I’m a big proponent of teachers making home visits, and I wrote a chapter about it in my book on parent engagement. I work closely with the Parent-Teacher Home Visit Project, which happens to be based in Sacramento.
I thought it might be useful if I brought together some of the related resources I’ve posted about over the past year.
Here are my choices for The Best Resources For Learning About Teacher Home Visits:
Parent/Teacher Home Visit Project is the title of an interview I did with Carrie Rose, the director of the Project.
Home Visits and Hope for the Future is a short article Carrie and I co-authored for ASCD.
I wrote about home visits for Teacher Magazine (free registration is required to access the entire article).
“Teachers increasingly use home visits to connect with students’ families” is a lengthy article that appeared in The Washington Post.

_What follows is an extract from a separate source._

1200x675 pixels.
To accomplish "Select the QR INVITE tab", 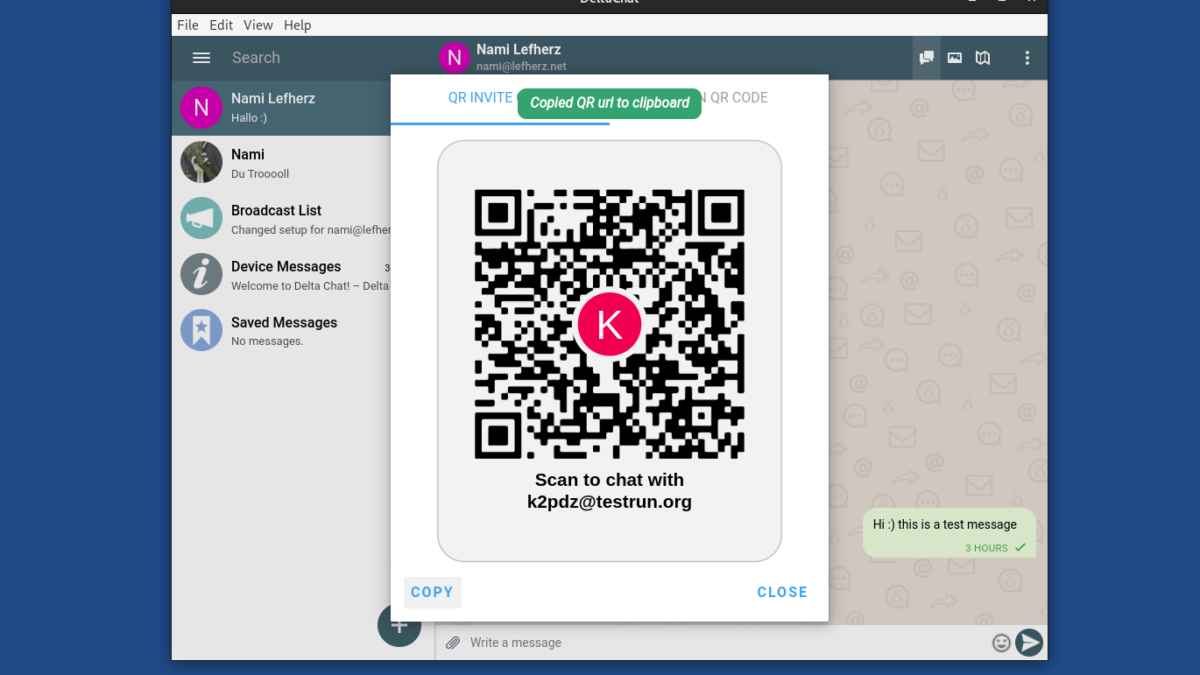I will [480, 97].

Before the First School Bell, Teachers in Bronx Make House Calls is a lengthy New York Times article — with an accompanying slideshow — about a school making summer home visits.
“Teachers make summer house calls” is the headline of an article in an Omaha newspaper.

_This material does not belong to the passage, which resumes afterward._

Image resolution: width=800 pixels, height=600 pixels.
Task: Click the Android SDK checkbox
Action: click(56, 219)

Teachers, families making connections at kids’ homes is the headline of an article in the Denver Post. It tells about a home visiting program being done by parents with assistance from the Parent Teacher Home Visit Project.
The movie “Dangerous Minds” is engaging, but it’s one in a long line of nauseatingly paternalistic hero teacher films out there. However, it does have a great two minute clip of a teacher home visit that shows the importance of telling parents positive news about their children. It’s embedded below (unfortunately, it has been removed from YouTube by Disney):
There’s No Place Like Home…Visits is the title of an article in the National Education Association’s “NEA ” publication.
St. Paul teachers visit students’ homes in search of common ground is the headline of a good article in a Twin Cities newspaper.
More Districts Sending Teachers Into Students’ Homes is the title of a lengthy article in Education Week giving a national overview of parent teacher home visits.
The Parent Teacher Home Visit Project was recently invited to Flint, Michigan to talk about their work. The local television station produced short news clip:
Making New Promises in Indian Country is an article from The Atlantic about teachers making home visits on a reservation.
Home Visits Yield Hope and Cooperation is from the NEA Priority Schools Campaign, and is a very good story on teachers making home visits with help from the Parent Teacher Home Visit Project.
Here’s a video Mai Xi Lee, one of our school’s Vice-Principals, made about our school’s home visiting project and Parent University. For what it’s worth, that’s me speaking after the text introduction….
D.C. Public Schools Reinvent The Home Visit is an article — with audio — from a radio station on a school’s program to make home visits to families.Here is how it begins:
In the past, interaction with parents was almost always one-way: teachers telling parents what they should know. Often the meeting was about bake sales, report cards or discipline.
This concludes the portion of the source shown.